▶ **What the exercise asks**:
Copy the following entries line for line, with no changes.

▶ **Working data**:
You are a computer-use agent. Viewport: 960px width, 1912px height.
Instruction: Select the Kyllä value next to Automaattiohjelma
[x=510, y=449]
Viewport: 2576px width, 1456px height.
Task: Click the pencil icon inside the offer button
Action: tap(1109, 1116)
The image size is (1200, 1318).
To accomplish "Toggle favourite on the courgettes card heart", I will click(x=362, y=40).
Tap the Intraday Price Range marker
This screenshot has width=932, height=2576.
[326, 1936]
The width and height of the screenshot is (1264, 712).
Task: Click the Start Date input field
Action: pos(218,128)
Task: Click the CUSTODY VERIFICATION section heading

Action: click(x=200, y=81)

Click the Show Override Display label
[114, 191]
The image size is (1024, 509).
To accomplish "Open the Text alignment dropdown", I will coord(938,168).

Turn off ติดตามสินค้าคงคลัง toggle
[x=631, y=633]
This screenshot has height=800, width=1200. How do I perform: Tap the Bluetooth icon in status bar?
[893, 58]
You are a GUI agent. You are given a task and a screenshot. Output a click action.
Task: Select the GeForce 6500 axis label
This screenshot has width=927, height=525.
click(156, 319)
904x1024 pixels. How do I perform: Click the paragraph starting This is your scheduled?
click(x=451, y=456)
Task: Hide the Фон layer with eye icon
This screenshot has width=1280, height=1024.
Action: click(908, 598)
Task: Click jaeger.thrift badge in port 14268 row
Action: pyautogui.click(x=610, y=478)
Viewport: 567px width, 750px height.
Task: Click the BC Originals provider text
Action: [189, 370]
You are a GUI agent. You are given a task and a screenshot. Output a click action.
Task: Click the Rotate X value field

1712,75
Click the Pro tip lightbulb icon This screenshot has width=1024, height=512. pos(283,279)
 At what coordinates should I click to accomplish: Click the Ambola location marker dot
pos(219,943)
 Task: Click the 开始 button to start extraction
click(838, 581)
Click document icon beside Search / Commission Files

▶ **Solution to the exercise**:
You are a computer-use agent. Viewport: 960px width, 1912px height.
Instruction: Select the Kyllä value next to Automaattiohjelma
[x=510, y=449]
Viewport: 2576px width, 1456px height.
Task: Click the pencil icon inside the offer button
Action: tap(1109, 1116)
The image size is (1200, 1318).
To accomplish "Toggle favourite on the courgettes card heart", I will click(x=362, y=40).
Tap the Intraday Price Range marker
This screenshot has width=932, height=2576.
[326, 1936]
The width and height of the screenshot is (1264, 712).
Task: Click the Start Date input field
Action: pos(218,128)
Task: Click the CUSTODY VERIFICATION section heading

Action: click(x=200, y=81)

Click the Show Override Display label
[114, 191]
The image size is (1024, 509).
To accomplish "Open the Text alignment dropdown", I will coord(938,168).

Turn off ติดตามสินค้าคงคลัง toggle
[x=631, y=633]
This screenshot has height=800, width=1200. How do I perform: Tap the Bluetooth icon in status bar?
[893, 58]
You are a GUI agent. You are given a task and a screenshot. Output a click action.
Task: Select the GeForce 6500 axis label
This screenshot has width=927, height=525.
click(156, 319)
904x1024 pixels. How do I perform: Click the paragraph starting This is your scheduled?
click(x=451, y=456)
Task: Hide the Фон layer with eye icon
This screenshot has width=1280, height=1024.
Action: click(908, 598)
Task: Click jaeger.thrift badge in port 14268 row
Action: pyautogui.click(x=610, y=478)
Viewport: 567px width, 750px height.
Task: Click the BC Originals provider text
Action: [189, 370]
You are a GUI agent. You are given a task and a screenshot. Output a click action.
Task: Click the Rotate X value field

1712,75
Click the Pro tip lightbulb icon This screenshot has width=1024, height=512. pos(283,279)
 At what coordinates should I click to accomplish: Click the Ambola location marker dot
pos(219,943)
 Task: Click the 开始 button to start extraction
click(838, 581)
Click document icon beside Search / Commission Files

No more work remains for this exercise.